Work to be completed: Nothing in the listing may be skipped; transcribe all of it as written.

====== Entries provided ======

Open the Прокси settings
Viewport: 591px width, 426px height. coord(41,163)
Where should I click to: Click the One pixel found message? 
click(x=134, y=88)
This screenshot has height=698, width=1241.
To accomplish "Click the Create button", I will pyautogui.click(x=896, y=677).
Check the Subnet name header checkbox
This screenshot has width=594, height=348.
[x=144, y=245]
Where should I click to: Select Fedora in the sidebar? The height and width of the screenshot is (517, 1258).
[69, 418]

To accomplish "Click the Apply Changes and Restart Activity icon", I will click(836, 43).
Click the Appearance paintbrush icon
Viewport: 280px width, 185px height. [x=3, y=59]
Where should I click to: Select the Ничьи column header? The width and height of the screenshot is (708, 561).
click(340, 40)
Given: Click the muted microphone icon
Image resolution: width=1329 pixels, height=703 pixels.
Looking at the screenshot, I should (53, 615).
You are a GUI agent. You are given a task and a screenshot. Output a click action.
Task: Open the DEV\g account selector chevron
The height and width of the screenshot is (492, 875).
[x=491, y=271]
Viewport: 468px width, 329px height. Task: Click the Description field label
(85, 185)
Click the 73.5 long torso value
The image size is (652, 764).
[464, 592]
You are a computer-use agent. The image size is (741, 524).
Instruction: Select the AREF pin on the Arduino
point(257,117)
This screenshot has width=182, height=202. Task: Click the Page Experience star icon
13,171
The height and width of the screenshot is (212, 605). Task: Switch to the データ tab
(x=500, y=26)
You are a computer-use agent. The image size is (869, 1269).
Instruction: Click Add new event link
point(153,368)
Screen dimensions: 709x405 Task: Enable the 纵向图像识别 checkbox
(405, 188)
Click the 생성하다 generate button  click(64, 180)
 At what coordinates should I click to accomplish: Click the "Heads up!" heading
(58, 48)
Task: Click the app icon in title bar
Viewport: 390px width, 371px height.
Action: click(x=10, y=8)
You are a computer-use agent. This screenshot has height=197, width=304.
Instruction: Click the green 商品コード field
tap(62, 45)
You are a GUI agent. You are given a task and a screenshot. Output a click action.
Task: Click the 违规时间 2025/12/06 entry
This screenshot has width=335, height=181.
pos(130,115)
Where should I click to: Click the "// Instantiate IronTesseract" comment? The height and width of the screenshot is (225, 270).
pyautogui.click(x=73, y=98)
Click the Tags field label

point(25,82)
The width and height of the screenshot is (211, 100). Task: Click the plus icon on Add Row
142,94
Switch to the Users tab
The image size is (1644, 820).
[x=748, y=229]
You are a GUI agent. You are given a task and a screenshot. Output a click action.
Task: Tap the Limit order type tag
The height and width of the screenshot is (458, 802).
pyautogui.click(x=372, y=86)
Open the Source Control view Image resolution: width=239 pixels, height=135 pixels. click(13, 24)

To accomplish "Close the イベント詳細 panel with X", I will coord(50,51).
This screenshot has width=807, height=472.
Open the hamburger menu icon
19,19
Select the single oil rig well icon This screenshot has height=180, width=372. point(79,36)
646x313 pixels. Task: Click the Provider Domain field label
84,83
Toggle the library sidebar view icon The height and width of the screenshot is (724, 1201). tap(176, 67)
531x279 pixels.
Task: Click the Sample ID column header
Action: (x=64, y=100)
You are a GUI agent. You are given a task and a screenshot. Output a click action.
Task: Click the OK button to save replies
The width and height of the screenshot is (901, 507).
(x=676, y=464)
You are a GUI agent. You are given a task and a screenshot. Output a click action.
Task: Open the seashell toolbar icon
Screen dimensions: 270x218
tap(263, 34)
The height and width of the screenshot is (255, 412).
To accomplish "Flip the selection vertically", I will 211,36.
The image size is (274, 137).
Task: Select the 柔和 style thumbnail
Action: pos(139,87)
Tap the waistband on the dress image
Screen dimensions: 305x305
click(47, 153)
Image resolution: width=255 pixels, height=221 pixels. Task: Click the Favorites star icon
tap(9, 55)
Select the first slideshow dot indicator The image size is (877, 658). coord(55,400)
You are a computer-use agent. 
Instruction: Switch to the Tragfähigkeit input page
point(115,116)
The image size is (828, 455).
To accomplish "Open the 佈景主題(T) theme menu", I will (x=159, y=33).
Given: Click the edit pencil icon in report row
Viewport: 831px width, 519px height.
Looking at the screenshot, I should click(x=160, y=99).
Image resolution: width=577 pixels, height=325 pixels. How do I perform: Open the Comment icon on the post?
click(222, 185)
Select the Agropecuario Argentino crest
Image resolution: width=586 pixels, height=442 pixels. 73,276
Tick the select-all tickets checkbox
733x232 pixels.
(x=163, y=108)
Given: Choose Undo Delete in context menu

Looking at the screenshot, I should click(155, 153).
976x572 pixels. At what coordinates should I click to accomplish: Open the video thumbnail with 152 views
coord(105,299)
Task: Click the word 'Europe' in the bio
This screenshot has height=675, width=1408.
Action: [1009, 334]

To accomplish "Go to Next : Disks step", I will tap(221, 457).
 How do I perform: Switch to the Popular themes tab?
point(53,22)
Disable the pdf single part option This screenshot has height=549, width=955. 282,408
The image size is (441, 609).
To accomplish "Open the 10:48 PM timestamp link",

======

Task result:
Open the Прокси settings
Viewport: 591px width, 426px height. coord(41,163)
Where should I click to: Click the One pixel found message? 
click(x=134, y=88)
This screenshot has height=698, width=1241.
To accomplish "Click the Create button", I will pyautogui.click(x=896, y=677).
Check the Subnet name header checkbox
This screenshot has width=594, height=348.
[x=144, y=245]
Where should I click to: Select Fedora in the sidebar? The height and width of the screenshot is (517, 1258).
[69, 418]

To accomplish "Click the Apply Changes and Restart Activity icon", I will click(836, 43).
Click the Appearance paintbrush icon
Viewport: 280px width, 185px height. [x=3, y=59]
Where should I click to: Select the Ничьи column header? The width and height of the screenshot is (708, 561).
click(340, 40)
Given: Click the muted microphone icon
Image resolution: width=1329 pixels, height=703 pixels.
Looking at the screenshot, I should (53, 615).
You are a GUI agent. You are given a task and a screenshot. Output a click action.
Task: Open the DEV\g account selector chevron
The height and width of the screenshot is (492, 875).
[x=491, y=271]
Viewport: 468px width, 329px height. Task: Click the Description field label
(85, 185)
Click the 73.5 long torso value
The image size is (652, 764).
[464, 592]
You are a computer-use agent. The image size is (741, 524).
Instruction: Select the AREF pin on the Arduino
point(257,117)
This screenshot has width=182, height=202. Task: Click the Page Experience star icon
13,171
The height and width of the screenshot is (212, 605). Task: Switch to the データ tab
(x=500, y=26)
You are a computer-use agent. The image size is (869, 1269).
Instruction: Click Add new event link
point(153,368)
Screen dimensions: 709x405 Task: Enable the 纵向图像识别 checkbox
(405, 188)
Click the 생성하다 generate button  click(64, 180)
 At what coordinates should I click to accomplish: Click the "Heads up!" heading
(58, 48)
Task: Click the app icon in title bar
Viewport: 390px width, 371px height.
Action: click(x=10, y=8)
You are a computer-use agent. This screenshot has height=197, width=304.
Instruction: Click the green 商品コード field
tap(62, 45)
You are a GUI agent. You are given a task and a screenshot. Output a click action.
Task: Click the 违规时间 2025/12/06 entry
This screenshot has width=335, height=181.
pos(130,115)
Where should I click to: Click the "// Instantiate IronTesseract" comment? The height and width of the screenshot is (225, 270).
pyautogui.click(x=73, y=98)
Click the Tags field label

point(25,82)
The width and height of the screenshot is (211, 100). Task: Click the plus icon on Add Row
142,94
Switch to the Users tab
The image size is (1644, 820).
[x=748, y=229]
You are a GUI agent. You are given a task and a screenshot. Output a click action.
Task: Tap the Limit order type tag
The height and width of the screenshot is (458, 802).
pyautogui.click(x=372, y=86)
Open the Source Control view Image resolution: width=239 pixels, height=135 pixels. click(13, 24)

To accomplish "Close the イベント詳細 panel with X", I will coord(50,51).
This screenshot has width=807, height=472.
Open the hamburger menu icon
19,19
Select the single oil rig well icon This screenshot has height=180, width=372. point(79,36)
646x313 pixels. Task: Click the Provider Domain field label
84,83
Toggle the library sidebar view icon The height and width of the screenshot is (724, 1201). tap(176, 67)
531x279 pixels.
Task: Click the Sample ID column header
Action: (x=64, y=100)
You are a GUI agent. You are given a task and a screenshot. Output a click action.
Task: Click the OK button to save replies
The width and height of the screenshot is (901, 507).
(x=676, y=464)
You are a GUI agent. You are given a task and a screenshot. Output a click action.
Task: Open the seashell toolbar icon
Screen dimensions: 270x218
tap(263, 34)
The height and width of the screenshot is (255, 412).
To accomplish "Flip the selection vertically", I will 211,36.
The image size is (274, 137).
Task: Select the 柔和 style thumbnail
Action: pos(139,87)
Tap the waistband on the dress image
Screen dimensions: 305x305
click(47, 153)
Image resolution: width=255 pixels, height=221 pixels. Task: Click the Favorites star icon
tap(9, 55)
Select the first slideshow dot indicator The image size is (877, 658). coord(55,400)
You are a computer-use agent. 
Instruction: Switch to the Tragfähigkeit input page
point(115,116)
The image size is (828, 455).
To accomplish "Open the 佈景主題(T) theme menu", I will (x=159, y=33).
Given: Click the edit pencil icon in report row
Viewport: 831px width, 519px height.
Looking at the screenshot, I should click(x=160, y=99).
Image resolution: width=577 pixels, height=325 pixels. How do I perform: Open the Comment icon on the post?
click(222, 185)
Select the Agropecuario Argentino crest
Image resolution: width=586 pixels, height=442 pixels. 73,276
Tick the select-all tickets checkbox
733x232 pixels.
(x=163, y=108)
Given: Choose Undo Delete in context menu

Looking at the screenshot, I should click(155, 153).
976x572 pixels. At what coordinates should I click to accomplish: Open the video thumbnail with 152 views
coord(105,299)
Task: Click the word 'Europe' in the bio
This screenshot has height=675, width=1408.
Action: [1009, 334]

To accomplish "Go to Next : Disks step", I will tap(221, 457).
 How do I perform: Switch to the Popular themes tab?
point(53,22)
Disable the pdf single part option This screenshot has height=549, width=955. 282,408
The image size is (441, 609).
To accomplish "Open the 10:48 PM timestamp link",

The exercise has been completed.